Shares in Rolls-Royce (LSE: RR) are surging this morning after the company announced that it had reached a settlement with bribery investigators in the UK, US and Brazil who have been investigating the company since 2013. The settlement removes an enormous dark cloud that has been hanging over the company since that time.
However, while the deal has been welcomed by shareholders the financial penalty imposed on the company is larger than even the most bearish analysts were expecting. Indeed, Rolls has agreed to pay £671m to settle investigations. When you consider the fact that analysts were expecting RR to report a pre-tax profit of £668m for 2016, this penalty seems extremely severe.
Nonetheless, the market seems pleased with this settlement as it removes a certain amount of uncertainty hanging over the group and as the penalty is expected to be paid over the next five years, the financial impact will be limited.
What’s more, Rolls also announced after the close yesterday that the company’s 2016 profit will beat expectations. This is great news for long-suffering shareholders.

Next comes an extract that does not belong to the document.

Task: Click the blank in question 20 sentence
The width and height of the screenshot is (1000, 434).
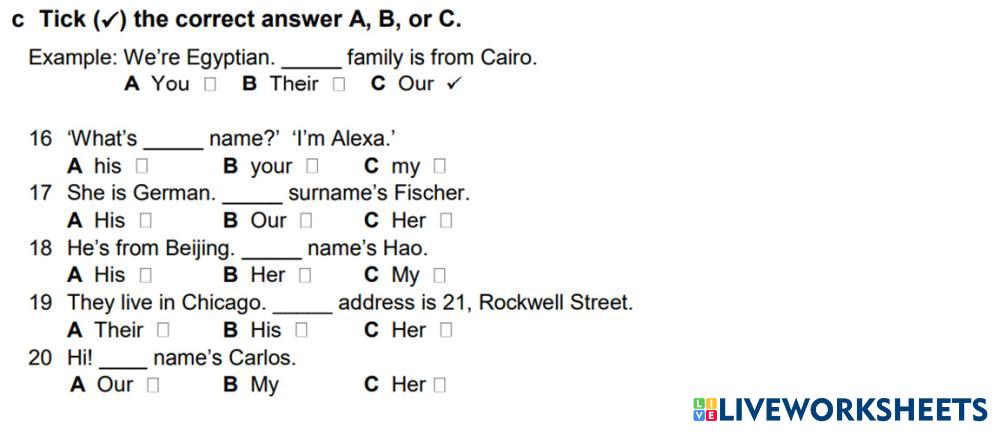Action: 122,357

For the past two years, Rolls has lurched from profit warning to profit warning, but it seems that the restructuring efforts of CEO Warren East, who was brought in to stabilise it in mid-2015, are now starting to pay off.
A reason to celebrate?
Even though the market seems pleased with the settlement and upgraded profit forecast, the company’s outlook remains uncertain.
The deal with the three authorities investigating the business will see the group pay £293m of the total fine in its first year, which is still a substantial amount.
Further, even though Rolls is set to beat 2016 City expectations for growth this year, analysts have expressed some serious concerns about its ability to generate future profit after new accounting rules come in during 2018 that will force it to change how it recognises revenue. According to Rolls’ own calculations, the new accounting standards would have reduced 2015 profitability by £700m, almost 100% of the group’s normalised profit.
Still, despite these accounting changes it does appear to be on the right path to recovery. City analysts are expecting a 61% fall in earnings per share this year (although these figures are likely to be revised higher following yesterday’s positive trading update) before rebounding 45% during 2017. As of yet, it’s not entirely clear how the company will do when new accounting standards come into place during 2018. Based on current forecasts shares in the group currently trade at a 2017 forward P/E of 19.5.
The bottom line
All in all, the bribery settlement has removed some uncertainty from the company’s outlook although the business still has some way to go before it can claim to have fully recovered from past mistakes. The £671m fine may be spread over five years, but such a hefty financial penalty is the last thing the company needs when profitability is under pressure. As the payment of the penalty is spread over five years it doesn’t make Rolls entirely uninvestable but any further bad news from the company could send the shares tumbling.